With pictures excluded, give again exactly the lines running from the one holding "Tap the back arrow beside search bar" through the end of the listing below.
________
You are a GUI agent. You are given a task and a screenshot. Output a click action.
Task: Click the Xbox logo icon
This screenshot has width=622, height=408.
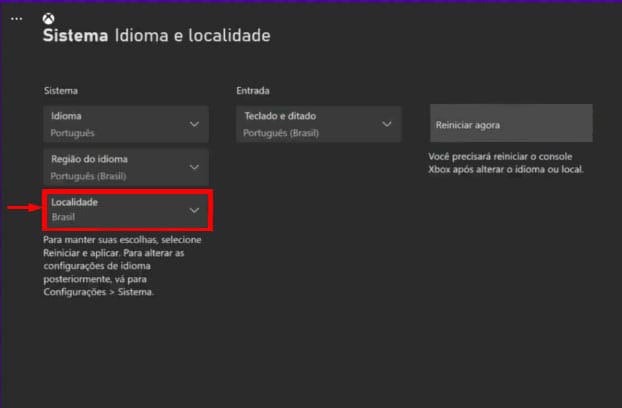click(x=49, y=18)
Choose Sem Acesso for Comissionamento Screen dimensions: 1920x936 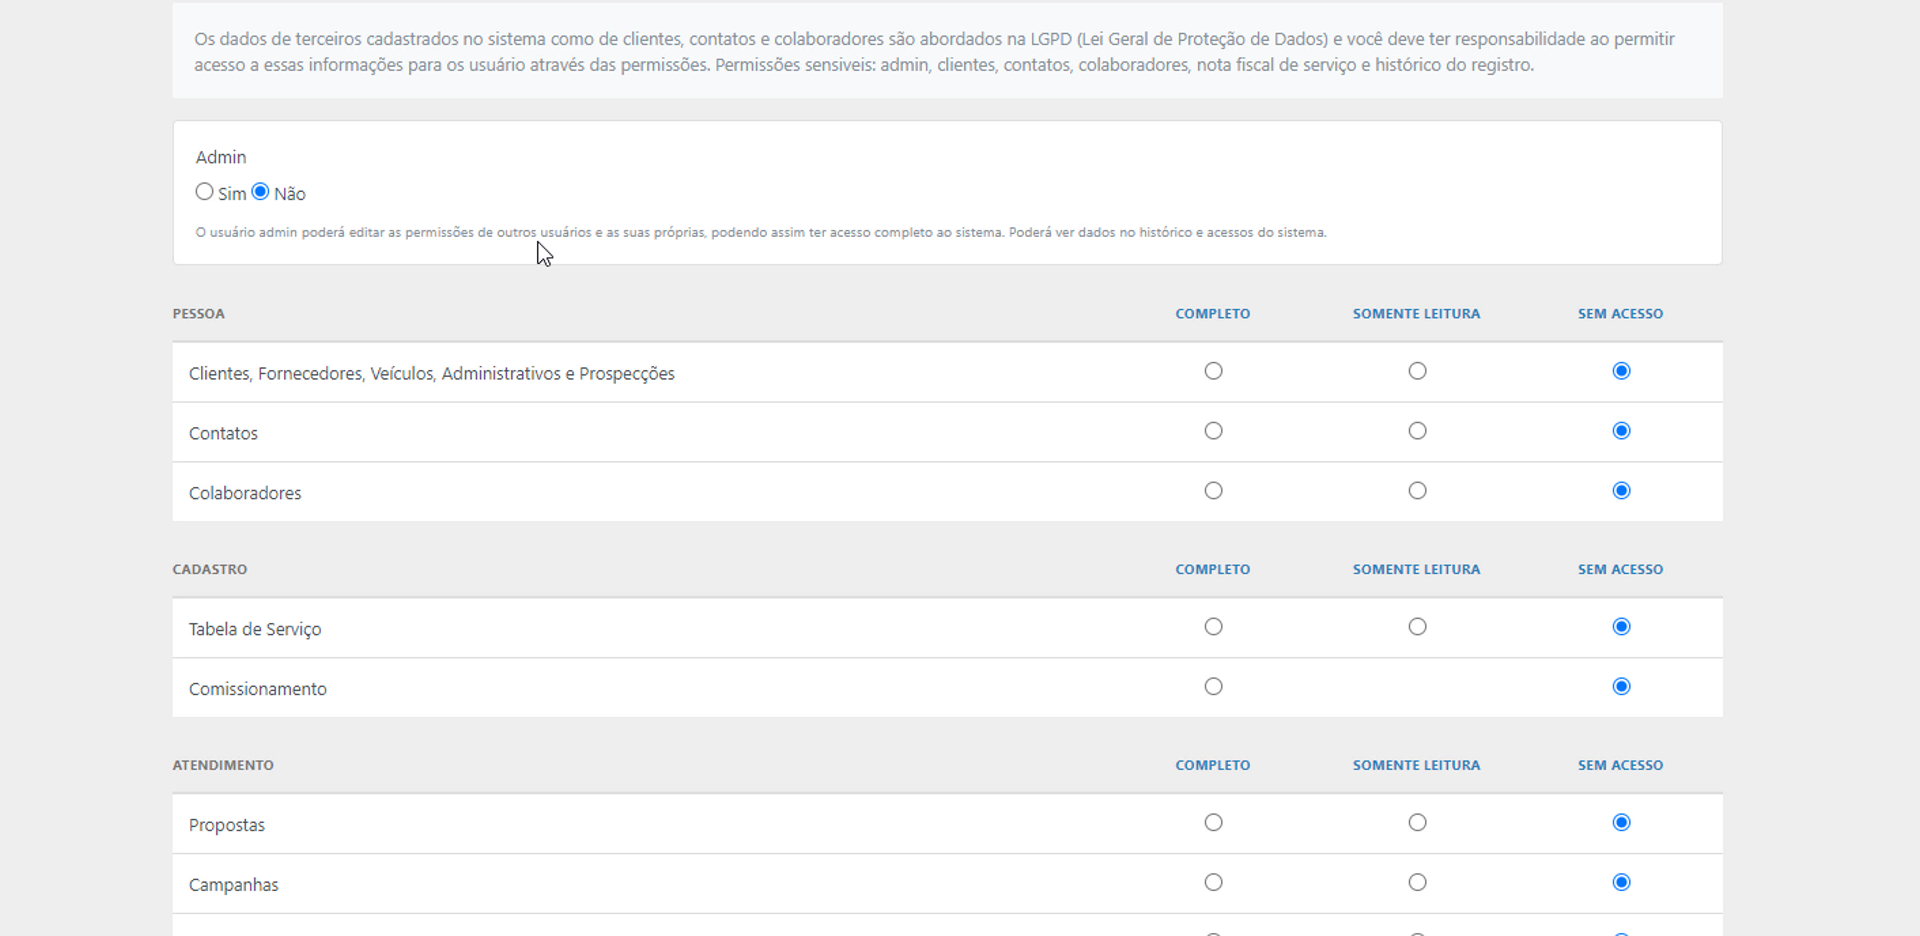coord(1621,688)
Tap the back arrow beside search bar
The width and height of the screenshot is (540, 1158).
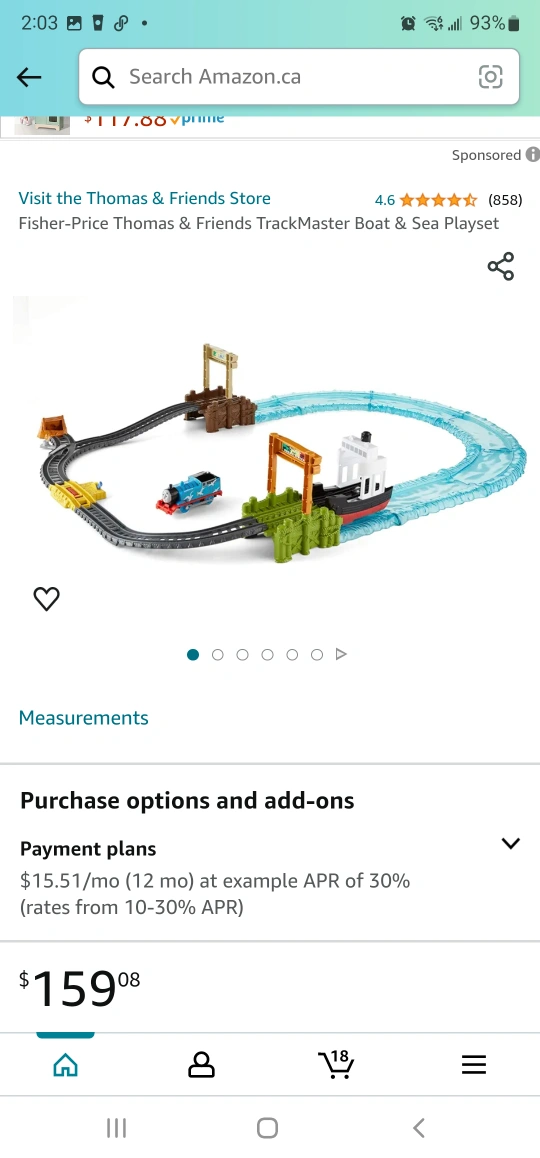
________
:: SOLUTION FOR THIS TASK ::
Tap the back arrow beside search bar
The width and height of the screenshot is (540, 1158).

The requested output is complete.